Francis, Saint: Founding of the Franciscan Order

Founding of the Franciscan Order

In 1209, as he was hearing Mass, the words of Jesus in the Gospel (Mat. 10.7–10) bidding his apostles to go forth on their mission struck Francis as a call. So he set out, still a layman, to preach; when a small group had gathered about him, they went to Rome to see Pope Innocent III, who gave them oral permission to live in the manner Francis had chosen. Thus began the Franciscan order of friars, an entirely new type of order in the church. They wandered about Umbria and through Italy preaching the Gospel, working to pay for their very simple needs. The expansion of the friars was very rapid. In 1212 St. Clare began to follow St. Francis, and the Poor Clares (Second Order of St. Francis), a cloistered, contempletive order was established. Francis not only sent the brothers abroad but went himself—to Dalmatia, to France, to Spain, and in 1219–20 to the Holy Land. On his way to Palestine he stopped at Damietta and preached to the sultan.

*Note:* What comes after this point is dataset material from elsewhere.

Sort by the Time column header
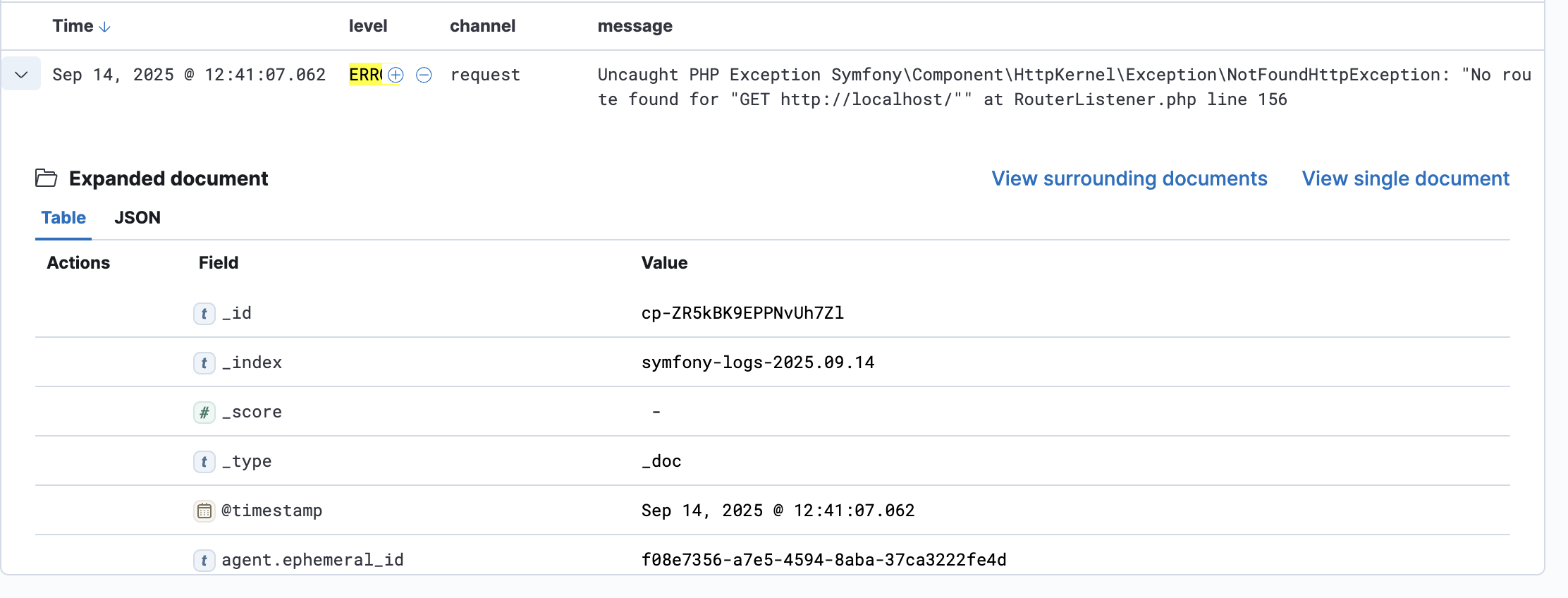The height and width of the screenshot is (598, 1568). [73, 26]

A growing dissension in his order recalled him from Palestine, and after his return (1221) a great assembly was held at the small chapel of the Porziuncola near Assisi, with which Francis's career was closely identified. There the saint gave up active leadership of the order, for he felt it had become too unwieldy to command. He continued his preaching and the composition of his rule and sponsored the Franciscan tertiaries (Third Order of St. Francis).